In my mind, Summer Storm suffers a little from this syndrome. It's an affable enough coming-of-age movie centred on Tobi (Robert Stadlober), who is struggling with his growing feelings for best friend and rowing team-mate Achim (Kostja Ullman). When it becomes increasingly clear that Achim is straight, Tobi tries to prove he can make it with girls too, and woos the luckless Anke (Alijca Bachleda-Curus) when their rowing team joins a host of others at an isolated patch of river for summer camp. What ensues is Tobi's slow and tortured struggle to find himself, as he befriends an all-gay rowing team and begins to come to terms with the realisation that he'll never win Achim over 'that way'.

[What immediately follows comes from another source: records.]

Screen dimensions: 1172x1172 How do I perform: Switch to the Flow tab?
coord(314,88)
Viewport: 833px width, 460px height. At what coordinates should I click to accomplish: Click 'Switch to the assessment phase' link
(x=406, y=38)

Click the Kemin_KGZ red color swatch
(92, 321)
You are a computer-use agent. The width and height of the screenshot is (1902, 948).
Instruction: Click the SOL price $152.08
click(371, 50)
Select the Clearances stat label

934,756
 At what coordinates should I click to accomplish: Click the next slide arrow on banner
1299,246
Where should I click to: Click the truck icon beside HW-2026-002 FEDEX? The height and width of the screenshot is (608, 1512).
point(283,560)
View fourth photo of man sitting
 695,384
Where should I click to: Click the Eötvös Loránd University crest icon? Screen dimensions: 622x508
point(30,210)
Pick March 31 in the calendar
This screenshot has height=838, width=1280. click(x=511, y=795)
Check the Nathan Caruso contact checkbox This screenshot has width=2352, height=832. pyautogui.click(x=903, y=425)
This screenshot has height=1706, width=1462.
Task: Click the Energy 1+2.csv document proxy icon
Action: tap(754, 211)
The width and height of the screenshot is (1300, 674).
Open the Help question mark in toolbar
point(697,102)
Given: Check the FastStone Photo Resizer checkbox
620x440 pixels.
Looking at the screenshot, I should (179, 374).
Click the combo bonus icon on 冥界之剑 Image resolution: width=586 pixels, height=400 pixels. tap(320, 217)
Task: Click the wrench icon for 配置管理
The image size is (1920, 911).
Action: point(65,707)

There really isn't anything "wrong" with this movie. In fact, it checks most of the coming-of-age teen flick boxes: bantery main couple, unrequited love, tortured angsting, gross-out humour (how about a pale retread of Ben Stiller's foreskin-in-zip joke from "There's Something About Mary"?), hopelessly crossed lines of communication (Tobi lies about having slept with Anke, Anke thinks Tobi's in love with another girl etc etc)... and of course, how could any such movie go without a climactic scene involving a bitter clash between once-best friends, angsting in the youth hostel shower, and gay love before self-realisation is attained? I don't deny the movie was funny and sweet and occasionally really affecting.

But it's all just a little bit "too" by-the-numbers. Perhaps I was subconsciously reminded of 2003's "Camp", which handled the teen relationship angle with more humour and originality, and even then won't have rated much higher than a 6 in my estimation of its entertainment value. Summer Storm is held back by a mildly uninspiring main character, whose entire personality apparently is defined by his love/lust for Achim. There's nothing else about Tobi that suggests a rounded character. When the best bits involve Hanno Koffler's gay stud Malte trying his level best to seduce homophobic coxswain Georg Schorsi (Tristano Casanova), who "literally" runs away screaming after being kissed!, the general blandness and cliches that surrounds Tobi's struggle is thrown into ever sharper relief.

A pleasant enough way to spend a couple of hours, but not something I'd purposefully set time aside for (which is what I did today, sad to say).